What is your favorite misconception about marketing?
Mine is that marketing is a hit to the company’s bottom line: an expensive, ancillary department meant to pump out brochures, social media posts and press releases and make noise at trade shows.
After more than 15 years in a largely engineering- and sales-driven industry, I am no longer shocked when I hear people express such views about marketing. That does not mean I agree with or support the idea that marketing is nothing more than a content factory meant to serve “more important” parts of the business, like R&D and sales. Instead of getting frustrated, now I take action.
Whatever industry you are in, I imagine you encounter preconceived and unfounded ideas about what marketing is and what it can do. Fortunately, as marketing professionals, we know marketing’s true capabilities and potential. If we want marketing to step up and play a bigger role in our organizations and beyond, I believe it is our responsibility to influence and change other people’s views.
I see marketing as a driver of revenue, growth, impact and innovation. I am working to redefine and even reinvent marketing’s identity in a tech-driven industry. Will you join me?
You can redefine marketing’s identity within your organization too. You just need to take the right approach.
The key is understanding the problem: Identities form with or without you. That is true of individuals, groups, teams, departments, organizations and entire companies. This means that if you are not actively shaping marketing’s identity, it will form on its own, perhaps in a way that could hurt marketing’s effectiveness and potential.
While identities are often built on self-beliefs, when left to chance and outside forces, they are generally built on others’ beliefs instead. Some of those beliefs may be valid. Some may not. The issue arises when preconceived and unfounded beliefs about marketing take hold within an organization and lead to dysfunction, suboptimal results, low morale and limited potential.
Here is what to do:
Start by diagnosing marketing’s current identity to establish a baseline, assess the magnitude of the problem and gain an understanding of how much change is needed. You can do this through an anonymous survey or by hiring an external coach or consultant to capture anonymous feedback from key stakeholders.

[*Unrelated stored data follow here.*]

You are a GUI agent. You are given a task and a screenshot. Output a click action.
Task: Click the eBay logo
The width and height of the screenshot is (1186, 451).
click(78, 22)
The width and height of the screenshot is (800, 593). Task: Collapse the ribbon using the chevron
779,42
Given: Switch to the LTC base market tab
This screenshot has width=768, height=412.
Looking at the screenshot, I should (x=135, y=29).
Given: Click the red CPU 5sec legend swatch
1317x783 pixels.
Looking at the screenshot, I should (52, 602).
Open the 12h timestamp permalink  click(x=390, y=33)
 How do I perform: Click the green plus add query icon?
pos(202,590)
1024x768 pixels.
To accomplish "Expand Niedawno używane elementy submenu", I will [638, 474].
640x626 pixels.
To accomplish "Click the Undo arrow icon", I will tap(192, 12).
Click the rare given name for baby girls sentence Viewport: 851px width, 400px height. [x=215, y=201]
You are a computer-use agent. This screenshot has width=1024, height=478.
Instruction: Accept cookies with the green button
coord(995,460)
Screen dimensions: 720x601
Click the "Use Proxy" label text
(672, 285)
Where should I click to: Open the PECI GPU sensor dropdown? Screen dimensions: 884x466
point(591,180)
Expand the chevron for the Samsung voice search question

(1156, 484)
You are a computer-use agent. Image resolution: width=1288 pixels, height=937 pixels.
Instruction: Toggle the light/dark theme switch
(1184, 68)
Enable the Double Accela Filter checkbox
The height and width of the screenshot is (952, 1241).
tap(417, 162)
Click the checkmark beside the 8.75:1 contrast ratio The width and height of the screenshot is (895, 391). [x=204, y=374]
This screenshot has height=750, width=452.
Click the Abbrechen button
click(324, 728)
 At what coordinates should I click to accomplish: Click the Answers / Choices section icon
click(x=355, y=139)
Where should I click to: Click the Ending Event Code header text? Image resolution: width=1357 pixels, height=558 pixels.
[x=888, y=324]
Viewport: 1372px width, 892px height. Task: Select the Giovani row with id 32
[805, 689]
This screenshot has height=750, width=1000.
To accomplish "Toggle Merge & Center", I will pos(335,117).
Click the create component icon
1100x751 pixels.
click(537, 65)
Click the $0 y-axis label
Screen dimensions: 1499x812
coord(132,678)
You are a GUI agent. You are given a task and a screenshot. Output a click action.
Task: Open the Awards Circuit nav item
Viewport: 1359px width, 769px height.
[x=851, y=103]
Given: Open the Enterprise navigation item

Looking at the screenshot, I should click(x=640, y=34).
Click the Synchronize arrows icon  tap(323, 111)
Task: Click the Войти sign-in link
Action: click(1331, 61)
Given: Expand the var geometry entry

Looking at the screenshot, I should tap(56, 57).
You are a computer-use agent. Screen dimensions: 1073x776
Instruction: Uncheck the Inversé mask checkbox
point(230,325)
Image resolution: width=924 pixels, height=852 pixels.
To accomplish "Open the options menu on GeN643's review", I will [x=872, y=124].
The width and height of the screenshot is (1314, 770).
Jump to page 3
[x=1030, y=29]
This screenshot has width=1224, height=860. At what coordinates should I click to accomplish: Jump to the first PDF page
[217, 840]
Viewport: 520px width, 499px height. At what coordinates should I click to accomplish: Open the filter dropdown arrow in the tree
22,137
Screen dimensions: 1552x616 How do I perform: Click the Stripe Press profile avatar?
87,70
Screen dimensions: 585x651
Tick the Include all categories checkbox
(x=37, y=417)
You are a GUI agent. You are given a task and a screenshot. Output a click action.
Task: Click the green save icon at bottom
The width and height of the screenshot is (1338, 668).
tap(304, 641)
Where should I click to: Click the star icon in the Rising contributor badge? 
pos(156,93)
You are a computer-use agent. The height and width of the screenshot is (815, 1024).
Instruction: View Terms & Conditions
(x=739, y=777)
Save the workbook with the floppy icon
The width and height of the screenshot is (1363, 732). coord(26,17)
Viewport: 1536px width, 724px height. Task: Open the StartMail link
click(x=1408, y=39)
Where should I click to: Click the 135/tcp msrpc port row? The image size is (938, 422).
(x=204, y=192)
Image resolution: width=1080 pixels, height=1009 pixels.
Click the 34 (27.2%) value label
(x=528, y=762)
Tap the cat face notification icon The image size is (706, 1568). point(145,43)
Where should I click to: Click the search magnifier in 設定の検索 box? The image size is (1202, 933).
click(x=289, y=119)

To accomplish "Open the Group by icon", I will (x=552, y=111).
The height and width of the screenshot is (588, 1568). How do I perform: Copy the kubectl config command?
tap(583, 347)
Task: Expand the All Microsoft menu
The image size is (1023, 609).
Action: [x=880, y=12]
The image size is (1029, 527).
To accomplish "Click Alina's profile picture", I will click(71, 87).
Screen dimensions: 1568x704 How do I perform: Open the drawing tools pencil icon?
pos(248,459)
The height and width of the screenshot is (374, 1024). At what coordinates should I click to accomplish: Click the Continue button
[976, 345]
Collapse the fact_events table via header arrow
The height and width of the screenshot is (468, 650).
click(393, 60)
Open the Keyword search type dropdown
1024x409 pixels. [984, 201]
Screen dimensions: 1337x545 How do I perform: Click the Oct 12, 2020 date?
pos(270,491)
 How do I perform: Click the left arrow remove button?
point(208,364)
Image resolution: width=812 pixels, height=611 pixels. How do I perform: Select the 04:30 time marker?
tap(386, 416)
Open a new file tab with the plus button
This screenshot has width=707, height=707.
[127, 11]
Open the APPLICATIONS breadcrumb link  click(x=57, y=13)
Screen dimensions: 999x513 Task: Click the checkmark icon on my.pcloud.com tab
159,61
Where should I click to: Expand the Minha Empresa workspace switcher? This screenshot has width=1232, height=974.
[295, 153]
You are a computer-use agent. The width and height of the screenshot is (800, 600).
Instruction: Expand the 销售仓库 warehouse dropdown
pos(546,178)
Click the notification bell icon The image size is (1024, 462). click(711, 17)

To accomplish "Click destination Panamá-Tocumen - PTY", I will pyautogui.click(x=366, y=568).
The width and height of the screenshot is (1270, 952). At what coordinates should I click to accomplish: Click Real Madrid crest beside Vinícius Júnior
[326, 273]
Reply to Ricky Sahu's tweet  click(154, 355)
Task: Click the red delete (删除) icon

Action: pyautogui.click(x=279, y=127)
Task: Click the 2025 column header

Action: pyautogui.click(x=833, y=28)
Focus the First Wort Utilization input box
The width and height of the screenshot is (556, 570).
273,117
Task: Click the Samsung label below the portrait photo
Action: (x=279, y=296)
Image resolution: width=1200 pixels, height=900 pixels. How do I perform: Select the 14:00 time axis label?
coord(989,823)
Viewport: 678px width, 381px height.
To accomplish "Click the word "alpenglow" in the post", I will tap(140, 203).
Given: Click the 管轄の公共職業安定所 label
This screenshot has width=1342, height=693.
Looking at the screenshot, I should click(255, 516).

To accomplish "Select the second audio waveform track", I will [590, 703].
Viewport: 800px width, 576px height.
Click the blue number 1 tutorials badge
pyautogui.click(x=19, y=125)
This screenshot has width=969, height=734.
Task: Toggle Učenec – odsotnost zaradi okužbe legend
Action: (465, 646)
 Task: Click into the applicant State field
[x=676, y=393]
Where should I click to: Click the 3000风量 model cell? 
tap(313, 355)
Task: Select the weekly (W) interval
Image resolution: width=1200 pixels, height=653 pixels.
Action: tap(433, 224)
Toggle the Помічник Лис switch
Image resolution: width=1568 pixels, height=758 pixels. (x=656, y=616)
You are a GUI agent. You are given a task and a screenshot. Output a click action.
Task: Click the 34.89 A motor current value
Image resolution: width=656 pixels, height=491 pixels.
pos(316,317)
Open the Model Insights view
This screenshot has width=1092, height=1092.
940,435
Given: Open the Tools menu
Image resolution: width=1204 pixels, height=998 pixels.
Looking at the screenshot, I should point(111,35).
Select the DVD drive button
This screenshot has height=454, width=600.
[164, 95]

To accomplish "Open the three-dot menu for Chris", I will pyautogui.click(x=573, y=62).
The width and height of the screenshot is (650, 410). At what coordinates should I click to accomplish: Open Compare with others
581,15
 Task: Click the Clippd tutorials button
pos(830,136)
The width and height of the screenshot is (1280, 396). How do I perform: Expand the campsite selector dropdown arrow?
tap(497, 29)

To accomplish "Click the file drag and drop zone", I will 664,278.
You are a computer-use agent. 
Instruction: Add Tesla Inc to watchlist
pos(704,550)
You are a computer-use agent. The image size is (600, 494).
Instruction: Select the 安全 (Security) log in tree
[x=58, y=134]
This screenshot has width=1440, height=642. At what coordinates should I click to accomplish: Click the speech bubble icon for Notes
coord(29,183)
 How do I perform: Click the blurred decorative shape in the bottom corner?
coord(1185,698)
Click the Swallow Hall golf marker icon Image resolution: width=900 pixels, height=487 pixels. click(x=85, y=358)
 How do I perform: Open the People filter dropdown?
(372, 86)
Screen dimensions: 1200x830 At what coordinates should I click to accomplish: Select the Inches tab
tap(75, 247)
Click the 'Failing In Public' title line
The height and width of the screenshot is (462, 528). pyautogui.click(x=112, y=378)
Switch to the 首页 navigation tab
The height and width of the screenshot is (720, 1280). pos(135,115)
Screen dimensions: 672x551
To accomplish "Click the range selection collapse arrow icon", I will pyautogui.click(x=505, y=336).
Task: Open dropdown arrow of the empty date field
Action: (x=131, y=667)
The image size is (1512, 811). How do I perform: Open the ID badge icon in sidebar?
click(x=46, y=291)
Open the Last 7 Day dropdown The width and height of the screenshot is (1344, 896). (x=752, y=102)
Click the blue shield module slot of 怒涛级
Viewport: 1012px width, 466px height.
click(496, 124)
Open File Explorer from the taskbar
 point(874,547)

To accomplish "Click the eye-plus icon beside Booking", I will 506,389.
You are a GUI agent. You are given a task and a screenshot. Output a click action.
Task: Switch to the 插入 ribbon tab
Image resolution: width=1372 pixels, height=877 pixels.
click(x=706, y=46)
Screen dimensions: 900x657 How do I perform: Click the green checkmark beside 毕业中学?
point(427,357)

Then, clearly define what you want marketing’s identity to be. I suggest the following steps:
1. Identify your beliefs about marketing and marketing’s potential within your organization.
2. Create a team charter to redefine or reinvent marketing’s identity, and work with your team to identify their beliefs about marketing and marketing’s potential within your organization.
3. Develop a complete picture of marketing’s desired identity based on your beliefs and those of your team.
These three steps are simple, but they are not easy. With this picture in mind, you should now create the change you want to see. This will require you to work with your marketing team and your broader organization to turn this desired state into a reality.
You may need to identify new beliefs, capabilities and behaviors your team will need to adopt, as well as create a new environment in which marketing’s desired identity can thrive. Most certainly, you will need to reposition marketing within your organization. Getting others within your organization to buy into marketing’s new identity is crucial. You should thoughtfully reposition marketing and ensure your team shows up in a way that aligns with marketing’s desired identity consistently over time.
Still, some may be slow or reluctant to see marketing in a new light. You may need to have one or more crucial conversations with those who are less supportive or skeptical of marketing’s new identity to influence their views and beliefs.
Finally, remember that change is rarely quick or easy. This effort to redefine marketing’s identity is meant to build marketing’s impact and potential within your organization, as well as increase your organization’s impact and potential within your market. You can either clarify marketing’s desired identity, implement changes and work to make marketing’s new identity stick yourself or consider working with a coach or consultant to help you do so.
Whether you choose to do this work to redefine marketing’s identity on your own or with the help of external support, keep your vision of marketing’s potential at the forefront of your mind and the power of this new identity close to your heart. They can keep you going when change seems unlikely and help you create a new marketing identity that positions marketing as the top-line growth-generating, business-driving, leadership force it is.